7 thoughts on “Dell 30″ monitor down to $1279; the perfect swim goggles

  1. I used to swim between 5 and 10,000 yards per day on our multi year state champion high school swim team. (I was not nearly that good!) All of the top swimmers – including some Olympians – always used these:

    I just broke my last pair that I originally purchased in the late 80’s. I highly recommend them.

  2. Wow, 5 miles a day. I just swum once about 2 kilometers and that was pretty hard, although I ain’t in a bad shape.

    However, the monitor looks perfect to me, i just have to save some money and then i’m going to buy one of that league too. Wish me luck 😛

  3. The part you forgot to mention is that you need a graphics card that may cost more than the monitor!

  4. Wow that monitor looks great. I bought the 24″ 2407 for about $810 shipped and was just thinking if the 3007 is $1,279 + shipping then by X-mas with deals ( I would be that the 30″ 3007 will be in the $1000 category.

  5. I used to be a pretty serious competitive swimmer, too. I always hated the “Swedish” goggles, but certainly knew a lot of people that swear by them. The theory was that without anything flexible, it was your flesh that provided the seal. I suspect this is the kind of thing that works perfectly for some people and is unalloyed misery for others. I personally have used the basic speedo “sprint” goggle for the better part of 20 years. It’s true, the foam eventually breaks down and sometimes leaks, but it’s not too bad, and often the seal is perfect and comfortable. I like the fact that they’re low profile and I’m not going to have them pull off when I push off the end. (meaning I can keep the strap pulled less snugly)
    For the losing weight to be an instructor in the R22 here’s an everybody-wins solution to the vexing problem:
    1. Recruit female flight students in the 90-110 lbs. range.
    2. Explain to these women that lightweight female helicopter pilots have excellent job prospects, as they’ll likely be extremely popular with the rich middle-aged men that generally take up recreational helicopter flying, and they’ll do well with other employers as well.
    3. Wealthy middle-aged men, petite women with a sense of adventure, expensive hardware, lots of gasoline, it’ll be a perpetual-motion machine!

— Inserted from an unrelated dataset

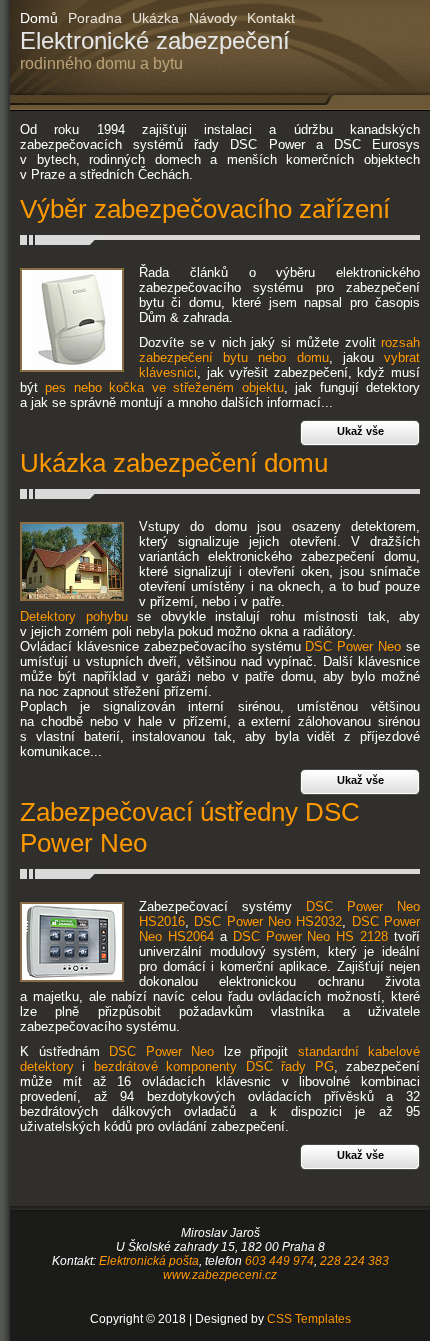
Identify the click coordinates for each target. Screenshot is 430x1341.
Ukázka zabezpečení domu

  6. How long does it take you to swim five miles? (By the way, eating less food also works.)

    Swimming goggles don’t “leak.” You just aren’t wearing the right kind for your face. Every goggle design only fits a subset of the population and you need to find the ones that fit you. The test is to press them on your face lightly without using the straps, and if they stay on indefinitely, they fit you. The View line works best for my face.

    There are some goofy types of googles with thick foam gaskets that will fit almost anyone, however.